Abstract: A simple method for isolation of genomic DNA from wild plants sampled in remote field areas is presented. The protocol combines NaCl/CTAB leaf preservation with sorbitol extraction of secondary compounds which often contain inhibitors of Taq DNA polymerase activity. The obtained DNA is suitable for random amplified polymorphic DNA (RAPD) analysis of plant populations as well as for specific amplification of chloroplast DNA sequences. The NaCl/CTAB leaf preservation is a powerful alternative to silica gel drying-based preservation.

Štorchová et al.	2002	Genetic variation in agamospermous taxa of Hieracium sect. Alpina (Compositae) in the Tatry Mts. (Slovakia).
Abstract: The mode of reproduction, pollen production, chromosome numbers, genetic variation (RAPD, isozymes) and overall similarity were studied in 6 species of Hieracium sect. Alpina in the Tatry Mts. (the Western Carpathians, Slovakia). All species were confirmed to be agamospermous and, except of H. krivanense and H. slovacum, lacking pollen grains. For the first time, chromosome number is reported for H. krivanense (2n=4x=36). Considerable genetic variation was revealed in H. alpinum and a correlation between geographic and genetic distances was found in this species. Between-population variation in RAPD and allozyme phenotypes was found in H. pinetophilum and H. crassipedipilum. In all other species, allozyme and RAPD variation was low or absent. With few exceptions, the species differ in their allozyme as well as RAPD patterns. The relatedness of one population of endemic H. slovacum and H. halleri was confirmed. It is shown, that Carpathian species of the H. fritzei group are derived from at least two ancestors.

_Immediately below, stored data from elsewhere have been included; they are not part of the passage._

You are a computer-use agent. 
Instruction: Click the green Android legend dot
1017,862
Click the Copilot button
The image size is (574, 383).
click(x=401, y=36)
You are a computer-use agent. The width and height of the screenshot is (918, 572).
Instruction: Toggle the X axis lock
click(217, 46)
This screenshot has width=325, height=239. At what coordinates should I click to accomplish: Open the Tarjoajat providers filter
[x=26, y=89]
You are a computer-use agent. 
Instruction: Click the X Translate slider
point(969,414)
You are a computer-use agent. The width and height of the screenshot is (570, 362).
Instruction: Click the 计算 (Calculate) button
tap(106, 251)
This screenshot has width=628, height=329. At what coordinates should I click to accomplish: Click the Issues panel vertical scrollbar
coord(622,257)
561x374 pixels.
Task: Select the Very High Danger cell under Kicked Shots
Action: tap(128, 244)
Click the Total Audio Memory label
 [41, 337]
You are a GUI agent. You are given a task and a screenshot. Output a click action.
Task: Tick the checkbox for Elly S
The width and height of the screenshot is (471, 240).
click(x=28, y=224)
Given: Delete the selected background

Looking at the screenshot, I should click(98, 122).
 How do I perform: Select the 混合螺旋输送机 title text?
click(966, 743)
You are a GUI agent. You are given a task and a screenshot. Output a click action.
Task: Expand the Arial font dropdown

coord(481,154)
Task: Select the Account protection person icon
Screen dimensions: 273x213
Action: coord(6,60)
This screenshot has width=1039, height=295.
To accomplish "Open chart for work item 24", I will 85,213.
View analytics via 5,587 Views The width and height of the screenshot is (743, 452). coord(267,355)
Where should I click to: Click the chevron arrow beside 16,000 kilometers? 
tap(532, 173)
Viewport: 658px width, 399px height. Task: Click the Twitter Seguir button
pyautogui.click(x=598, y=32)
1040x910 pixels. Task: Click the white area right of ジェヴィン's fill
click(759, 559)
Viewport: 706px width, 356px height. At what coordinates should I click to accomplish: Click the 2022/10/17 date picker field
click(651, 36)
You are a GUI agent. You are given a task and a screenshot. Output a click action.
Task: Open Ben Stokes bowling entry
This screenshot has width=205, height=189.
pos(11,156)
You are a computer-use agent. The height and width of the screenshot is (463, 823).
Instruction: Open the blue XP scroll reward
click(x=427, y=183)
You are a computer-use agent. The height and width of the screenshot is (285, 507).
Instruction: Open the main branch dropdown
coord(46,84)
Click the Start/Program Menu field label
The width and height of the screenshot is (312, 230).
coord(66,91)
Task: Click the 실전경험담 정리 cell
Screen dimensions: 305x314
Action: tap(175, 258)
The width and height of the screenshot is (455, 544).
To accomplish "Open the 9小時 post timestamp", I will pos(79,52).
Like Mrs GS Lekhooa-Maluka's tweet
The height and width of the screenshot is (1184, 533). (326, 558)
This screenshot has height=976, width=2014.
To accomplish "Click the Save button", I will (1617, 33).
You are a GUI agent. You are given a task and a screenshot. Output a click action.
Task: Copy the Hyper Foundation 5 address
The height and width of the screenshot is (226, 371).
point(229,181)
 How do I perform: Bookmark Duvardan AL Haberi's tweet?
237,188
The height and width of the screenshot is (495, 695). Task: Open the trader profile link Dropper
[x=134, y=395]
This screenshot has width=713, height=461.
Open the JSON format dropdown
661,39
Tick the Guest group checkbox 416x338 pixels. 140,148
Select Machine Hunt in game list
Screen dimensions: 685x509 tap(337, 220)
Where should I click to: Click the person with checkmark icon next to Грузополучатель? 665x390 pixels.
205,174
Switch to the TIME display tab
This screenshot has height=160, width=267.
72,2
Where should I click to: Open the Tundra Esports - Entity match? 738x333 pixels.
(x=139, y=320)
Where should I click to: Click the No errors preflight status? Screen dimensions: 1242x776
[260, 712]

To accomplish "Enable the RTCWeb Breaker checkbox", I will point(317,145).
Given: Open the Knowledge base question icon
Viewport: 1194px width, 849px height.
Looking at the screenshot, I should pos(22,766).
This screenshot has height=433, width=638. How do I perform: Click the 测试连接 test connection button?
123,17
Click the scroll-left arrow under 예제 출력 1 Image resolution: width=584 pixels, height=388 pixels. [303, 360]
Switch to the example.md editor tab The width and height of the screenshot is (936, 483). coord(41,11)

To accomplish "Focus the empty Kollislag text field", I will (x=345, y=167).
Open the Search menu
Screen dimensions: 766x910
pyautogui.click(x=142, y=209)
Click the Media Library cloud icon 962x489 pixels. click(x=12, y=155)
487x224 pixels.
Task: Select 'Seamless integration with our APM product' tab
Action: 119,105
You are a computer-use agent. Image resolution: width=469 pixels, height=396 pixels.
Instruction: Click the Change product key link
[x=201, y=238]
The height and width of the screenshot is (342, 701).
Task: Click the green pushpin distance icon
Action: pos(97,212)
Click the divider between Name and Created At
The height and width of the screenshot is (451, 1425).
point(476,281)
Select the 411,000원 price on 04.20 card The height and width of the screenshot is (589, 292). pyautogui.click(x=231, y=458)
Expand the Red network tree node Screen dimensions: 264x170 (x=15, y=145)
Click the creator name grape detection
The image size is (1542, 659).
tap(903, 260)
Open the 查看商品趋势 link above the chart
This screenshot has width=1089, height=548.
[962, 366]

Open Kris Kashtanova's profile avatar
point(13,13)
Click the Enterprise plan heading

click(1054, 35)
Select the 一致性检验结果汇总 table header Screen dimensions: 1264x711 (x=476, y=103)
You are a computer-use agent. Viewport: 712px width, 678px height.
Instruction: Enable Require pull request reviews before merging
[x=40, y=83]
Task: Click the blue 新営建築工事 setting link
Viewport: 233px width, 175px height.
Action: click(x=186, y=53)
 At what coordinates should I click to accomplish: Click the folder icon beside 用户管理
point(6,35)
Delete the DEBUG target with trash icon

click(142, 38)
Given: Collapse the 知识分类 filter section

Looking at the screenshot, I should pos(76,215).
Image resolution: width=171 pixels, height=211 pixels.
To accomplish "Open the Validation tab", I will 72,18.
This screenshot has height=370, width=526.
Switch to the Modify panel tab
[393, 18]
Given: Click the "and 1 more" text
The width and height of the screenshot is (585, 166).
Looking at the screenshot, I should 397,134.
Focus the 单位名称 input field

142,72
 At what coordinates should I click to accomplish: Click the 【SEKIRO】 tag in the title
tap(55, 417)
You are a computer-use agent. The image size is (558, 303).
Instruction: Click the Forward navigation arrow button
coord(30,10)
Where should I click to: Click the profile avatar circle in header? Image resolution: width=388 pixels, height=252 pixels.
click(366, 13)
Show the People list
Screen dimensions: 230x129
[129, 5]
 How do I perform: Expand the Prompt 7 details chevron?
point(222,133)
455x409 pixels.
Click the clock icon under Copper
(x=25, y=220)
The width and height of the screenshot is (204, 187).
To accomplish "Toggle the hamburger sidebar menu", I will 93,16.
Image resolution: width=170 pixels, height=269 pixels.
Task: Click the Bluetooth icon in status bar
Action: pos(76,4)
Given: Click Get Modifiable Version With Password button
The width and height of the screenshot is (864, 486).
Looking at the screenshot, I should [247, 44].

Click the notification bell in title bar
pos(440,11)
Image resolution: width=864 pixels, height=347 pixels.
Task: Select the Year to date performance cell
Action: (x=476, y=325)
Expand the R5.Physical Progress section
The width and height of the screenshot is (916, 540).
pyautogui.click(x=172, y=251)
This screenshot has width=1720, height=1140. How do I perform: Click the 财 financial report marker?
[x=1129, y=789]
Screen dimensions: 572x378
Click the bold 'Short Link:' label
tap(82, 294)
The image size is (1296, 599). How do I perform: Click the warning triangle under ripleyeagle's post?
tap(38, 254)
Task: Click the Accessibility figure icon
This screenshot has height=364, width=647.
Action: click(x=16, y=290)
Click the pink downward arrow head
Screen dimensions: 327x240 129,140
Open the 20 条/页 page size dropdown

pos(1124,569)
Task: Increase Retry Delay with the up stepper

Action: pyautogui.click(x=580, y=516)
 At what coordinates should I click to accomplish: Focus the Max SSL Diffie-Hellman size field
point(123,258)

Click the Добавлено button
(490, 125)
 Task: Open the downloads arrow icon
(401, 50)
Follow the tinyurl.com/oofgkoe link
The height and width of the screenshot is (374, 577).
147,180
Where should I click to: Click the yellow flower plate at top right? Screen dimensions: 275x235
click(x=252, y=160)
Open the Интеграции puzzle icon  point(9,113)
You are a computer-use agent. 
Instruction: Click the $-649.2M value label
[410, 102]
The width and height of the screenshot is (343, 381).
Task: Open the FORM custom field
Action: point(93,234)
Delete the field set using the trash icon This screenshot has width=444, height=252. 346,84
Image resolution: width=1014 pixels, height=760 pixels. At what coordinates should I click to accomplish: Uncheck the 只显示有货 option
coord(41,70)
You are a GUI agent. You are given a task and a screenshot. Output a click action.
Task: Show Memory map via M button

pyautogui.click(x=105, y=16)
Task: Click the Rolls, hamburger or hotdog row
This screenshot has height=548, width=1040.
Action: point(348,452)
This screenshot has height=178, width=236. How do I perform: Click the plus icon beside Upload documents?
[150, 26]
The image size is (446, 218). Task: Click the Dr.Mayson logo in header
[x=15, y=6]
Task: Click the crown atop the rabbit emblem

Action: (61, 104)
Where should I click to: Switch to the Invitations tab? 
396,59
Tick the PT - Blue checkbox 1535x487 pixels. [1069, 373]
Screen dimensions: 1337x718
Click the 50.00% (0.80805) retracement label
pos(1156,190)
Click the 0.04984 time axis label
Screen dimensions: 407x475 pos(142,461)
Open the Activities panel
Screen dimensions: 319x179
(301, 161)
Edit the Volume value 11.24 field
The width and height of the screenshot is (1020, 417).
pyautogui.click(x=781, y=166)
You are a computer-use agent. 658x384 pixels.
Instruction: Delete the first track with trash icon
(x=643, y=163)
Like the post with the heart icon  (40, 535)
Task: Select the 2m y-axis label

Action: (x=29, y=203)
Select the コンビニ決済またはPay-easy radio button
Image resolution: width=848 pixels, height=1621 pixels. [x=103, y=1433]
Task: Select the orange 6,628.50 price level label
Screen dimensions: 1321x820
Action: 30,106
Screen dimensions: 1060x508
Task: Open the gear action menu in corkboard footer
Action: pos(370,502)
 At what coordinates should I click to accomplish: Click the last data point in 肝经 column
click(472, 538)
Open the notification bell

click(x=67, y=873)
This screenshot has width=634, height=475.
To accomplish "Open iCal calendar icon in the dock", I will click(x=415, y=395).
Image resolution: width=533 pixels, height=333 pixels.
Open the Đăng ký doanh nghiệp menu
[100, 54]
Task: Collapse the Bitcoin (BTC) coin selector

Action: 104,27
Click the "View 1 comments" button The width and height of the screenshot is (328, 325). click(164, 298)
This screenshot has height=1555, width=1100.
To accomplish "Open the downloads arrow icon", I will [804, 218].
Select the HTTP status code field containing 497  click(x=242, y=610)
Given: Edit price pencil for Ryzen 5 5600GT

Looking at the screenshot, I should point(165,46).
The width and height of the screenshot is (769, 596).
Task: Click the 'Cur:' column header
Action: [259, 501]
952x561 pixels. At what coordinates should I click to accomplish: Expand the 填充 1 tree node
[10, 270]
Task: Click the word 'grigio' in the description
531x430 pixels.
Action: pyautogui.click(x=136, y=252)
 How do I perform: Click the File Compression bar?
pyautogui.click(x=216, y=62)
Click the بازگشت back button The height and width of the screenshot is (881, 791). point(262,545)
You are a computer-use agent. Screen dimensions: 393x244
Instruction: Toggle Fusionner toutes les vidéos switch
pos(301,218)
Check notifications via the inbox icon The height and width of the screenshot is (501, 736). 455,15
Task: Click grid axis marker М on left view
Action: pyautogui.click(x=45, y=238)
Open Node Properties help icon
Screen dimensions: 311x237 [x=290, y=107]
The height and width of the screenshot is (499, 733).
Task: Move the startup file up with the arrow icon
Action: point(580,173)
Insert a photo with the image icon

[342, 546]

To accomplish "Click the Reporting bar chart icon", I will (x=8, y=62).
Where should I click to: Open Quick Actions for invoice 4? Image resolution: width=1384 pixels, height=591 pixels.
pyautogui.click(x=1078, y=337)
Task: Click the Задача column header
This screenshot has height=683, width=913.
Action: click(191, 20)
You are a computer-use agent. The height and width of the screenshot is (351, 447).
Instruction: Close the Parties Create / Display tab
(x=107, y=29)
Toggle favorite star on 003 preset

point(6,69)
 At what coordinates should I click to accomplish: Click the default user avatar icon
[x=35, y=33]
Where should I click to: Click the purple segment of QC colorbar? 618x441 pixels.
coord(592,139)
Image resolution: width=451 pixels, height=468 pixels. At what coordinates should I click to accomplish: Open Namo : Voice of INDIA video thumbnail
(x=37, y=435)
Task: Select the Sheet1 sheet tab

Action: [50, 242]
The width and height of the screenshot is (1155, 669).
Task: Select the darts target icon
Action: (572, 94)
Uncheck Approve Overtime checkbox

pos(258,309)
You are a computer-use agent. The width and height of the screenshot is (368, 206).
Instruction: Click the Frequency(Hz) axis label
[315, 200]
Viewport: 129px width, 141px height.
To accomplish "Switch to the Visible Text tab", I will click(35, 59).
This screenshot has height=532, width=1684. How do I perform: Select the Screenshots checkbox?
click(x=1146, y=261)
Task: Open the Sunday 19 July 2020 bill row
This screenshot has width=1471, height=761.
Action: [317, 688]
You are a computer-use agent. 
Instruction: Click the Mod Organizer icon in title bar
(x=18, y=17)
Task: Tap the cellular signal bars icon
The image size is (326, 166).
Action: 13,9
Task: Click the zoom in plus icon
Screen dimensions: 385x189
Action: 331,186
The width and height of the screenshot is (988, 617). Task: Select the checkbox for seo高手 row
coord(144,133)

Wilson et al.		A new invasive hawkweed, Hieracium glomeratum (Lactuceae, Asteraceae), in the Pacific Northwest.
Abstract: During the summer of 2001, a new species of exotic hawkweed (Hieracium glomeratum Froel.) was identified from specimens collected in southeastern British Columbia and eastern Washington state. The specimens had at first been erroneously identified as the closely related H. caespitosum Dumort. A survey of flora and herbaria records revealed H. glomeratum is a new species record for North America. DNA fingerprints of plants from different localities proved to be identical. Their clonality along with a spot-like distribution indicates that this apomictic species probably originated from a single introduction from Europe which subsequently spread. This species adds to the complex of 14 other exotic Hieracium species belonging to the Eurasian subgenus Pilosella that are adventive in the United States and Canada. A distribution map of the native and adventive range of H. glomeratum and a key to distinguish it from related species in subgenus Pilosella that occur in North America is provided. The evolutionary and invasive potential of H. glomeratum is discussed.